Well, I'm finally getting around to talking about the SPIN dinner. :P I ended up sitting with some interesting people and talked about everything from changing cultural views of marraige to the importance of degrees in the educational system.

To point out, only one of these (nice) people was a CS professor, hehe. The other 3 were from Microsoft Research, NASA Aimes, and a Ph.D. student. I later found out that the one CS professor was giving a talk in the Runtime Verification conference that Murat and I are in the next day, so that was encouraging. Murat had told me that I could expect the people at that conference to be nicer. (Although in general I found the SPIN people more cheerful, happy people. The professor from Belgium was also in the SPIN conference, I believe.)

The meal itself was lamb, which I don't really like, but by the main course came around I wasn't really hungry anyway, having filled up on all the various tapas that we had been presented with. Turns out we were at the "house of lamb" or something like that, and there were pictures of lamb on the glasses and plates as clues we had failed to put together.

Afterwards, I followed people back to the metro station and took one line back to near where Murat's hotel was, and then another closer to where mine is to somewhat lesson the taxi fees.

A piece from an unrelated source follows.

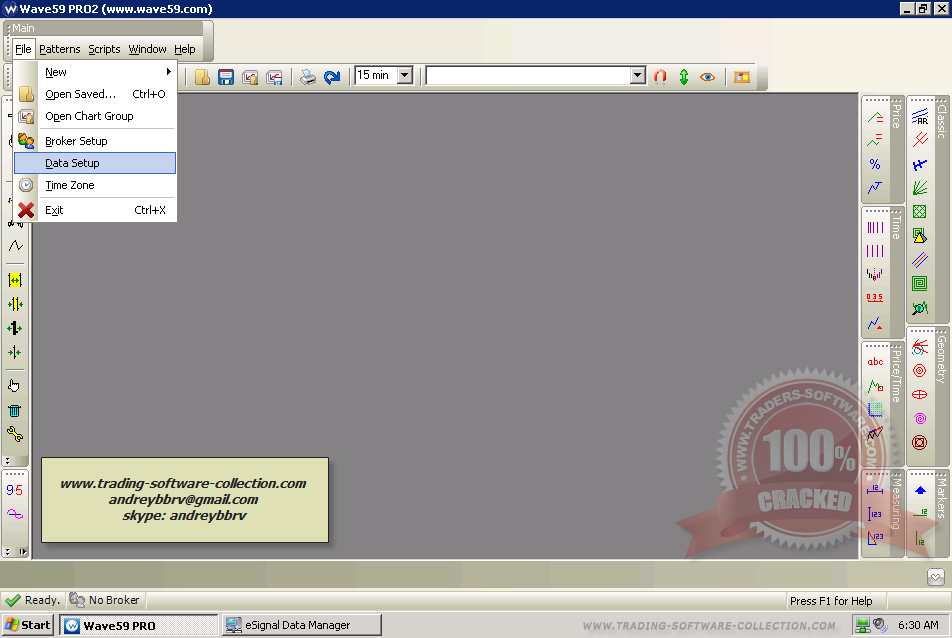Click the printer icon in toolbar

coord(308,76)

The dinner finished rather late, so the next morning I slept in a bit rather than going to the TXL talk I had wanted to go to. TXL is the Turing eXtensibility Language. I ended up just skimming over the paper to get the idea of what they were doing. TXL is generally a language for quickly adding extensions to an existing grammer by doing source-rewriting to convert the new syntax into old syntax.

It came about because there was a programming language the same people had written called Turing. A number of people were using it and kept submitting feature requests in the form "___ should really be equivilant to ____". As simple as those requests were, it tended to require numerous changes to the parser and lots of debugging time, when really they just wanted to try adding that single feature to the grammar and have it automatically generate the older version.

The conference was organized drastically differently for the workshops. The Vertex building (where all the registration/administrative concerns were normally handled) was closed and locked, so I had to wander around again trying to follow signs to figure out where I should go to get another conference schedule (as I had accidentally left mine with Murat). All of the workshops were also taking place in different rooms of the same building, whereas during the main conference things were spread out around campus. I think it largely had to do with it being a weekend and it being easier to get an entire building like that.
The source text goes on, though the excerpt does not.